OK- The Eyes of the Dragon by Stephen King is not Kindle-ized  Boo!  I just requested it to the publisher.

Pet Semetary by Stephen King was another on that totally got me!!  ::shudder:: forgot about that one.... But Eyes of the Dragon did make me shreik.  I felt stupid afterward, but still...


----------



## Aravis60 (Feb 18, 2009)

The scariest book that I've read recently was probably Dracula. The Ghost Pirates by William Hodgson was also pretty good. Getting them both for free (public domain) was a bonus.


----------



## Scheherazade (Apr 11, 2009)

"The Tommyknockers" by Stephen King got me.  A friend and I both decided to try Stephen King in like 5th grade and they read "It" while I read "The Tommyknockers".  A scene in my book actually had a cameo by Pennywise in it and it was so unexpected that it creeped me out so badly I needed to put the book down for the rest of the night.  I seem to remember "The Eyes of the Dragon" somehow turning me off from it too when I tried to read it years earlier.  I put it down and it took me years to finally get back to it.


----------



## NogDog (May 1, 2009)

All (or at least the vast majority) of H. P. Lovecraft's books and stories are avaialble, including his most famous, _The Call of Cthulhu_. You can probably find free versions at your favorite free e-book sites.


----------



## Ann in Arlington (Oct 27, 2008)

This is a good thread for many books I will know to never read.  

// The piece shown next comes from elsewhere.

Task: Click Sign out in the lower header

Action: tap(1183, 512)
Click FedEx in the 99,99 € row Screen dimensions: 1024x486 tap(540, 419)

(Though, actually, I have read the Poe. . . .)


----------



## DYB (Aug 8, 2009)

I personally don't find super-natural horror books all that scary.  My mind is able to convince myself that it's super-natural and can't be real.  But the more realistic narratives, even if not intended to be "horror," can make me afraid of the dark.  So "The Silence of the Lambs" scared the crap out of me!  I guess anything about serial killers is really scary.  I just downloaded "The Mermaids Singing" - and we'll see how that goes...


----------



## Aravis60 (Feb 18, 2009)

DYB said:


> I personally don't find super-natural horror books all that scary. My mind is able to convince myself that it's super-natural and can't be real. But the more realistic narratives, even if not intended to be "horror," can make me afraid of the dark. So "The Silence of the Lambs" scared the crap out of me! I guess anything about serial killers is really scary. I just downloaded "The Mermaids Singing" - and we'll see how that goes...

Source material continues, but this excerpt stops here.